What the task asks:
Can you copy out the listing below word for word, starting with the line that contains "Task: Grab the left navigator range handle" and going on through the last line of the listing, both included? Leave the pictures out of your answer.

[Items from a dataset]
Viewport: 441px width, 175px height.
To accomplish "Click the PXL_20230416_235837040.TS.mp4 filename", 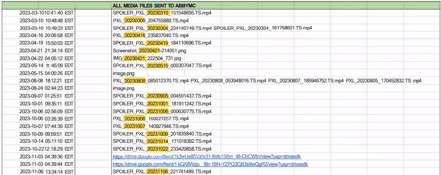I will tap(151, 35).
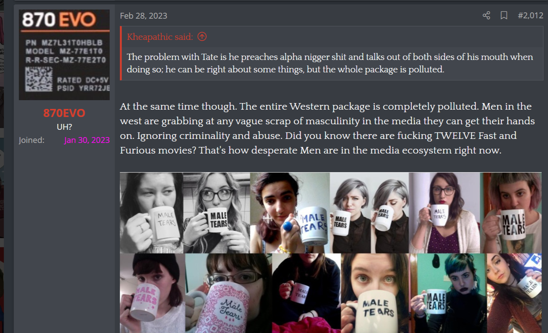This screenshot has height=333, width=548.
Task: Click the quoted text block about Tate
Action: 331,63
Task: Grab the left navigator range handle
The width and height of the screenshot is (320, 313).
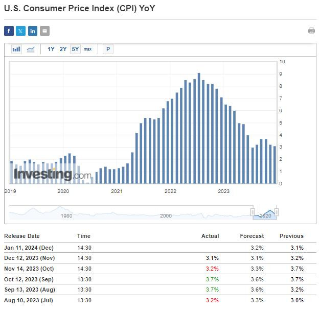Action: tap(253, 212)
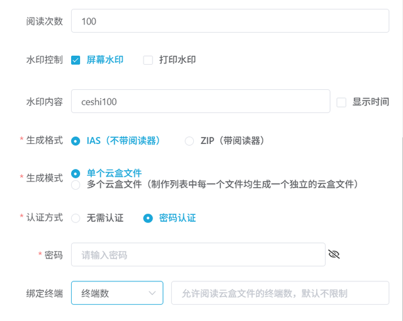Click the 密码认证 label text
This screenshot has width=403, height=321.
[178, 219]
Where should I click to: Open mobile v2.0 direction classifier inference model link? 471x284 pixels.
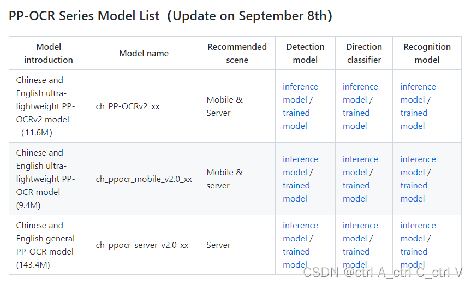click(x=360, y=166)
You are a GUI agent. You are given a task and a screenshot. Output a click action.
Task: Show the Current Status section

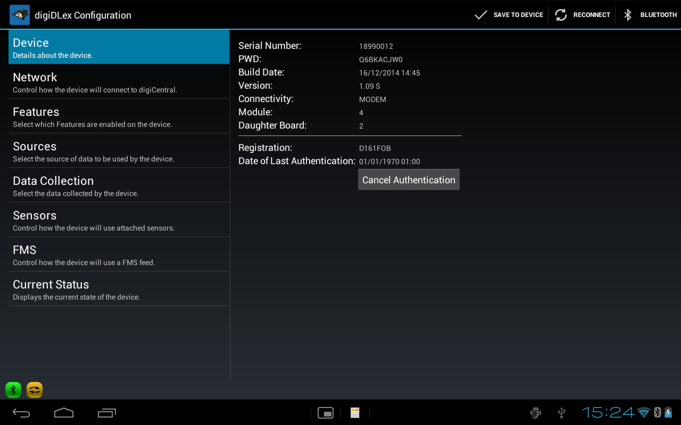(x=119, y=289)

Written response:
Task: Grab the left navigator range handle
The width and height of the screenshot is (320, 313).
Action: tap(253, 212)
Click the 密码认证 label text
This screenshot has width=403, height=321.
[178, 219]
Where should I click to: Open mobile v2.0 direction classifier inference model link? 471x284 pixels.
click(x=360, y=166)
You are a GUI agent. You are given a task and a screenshot. Output a click action.
Task: Show the Current Status section

(x=119, y=289)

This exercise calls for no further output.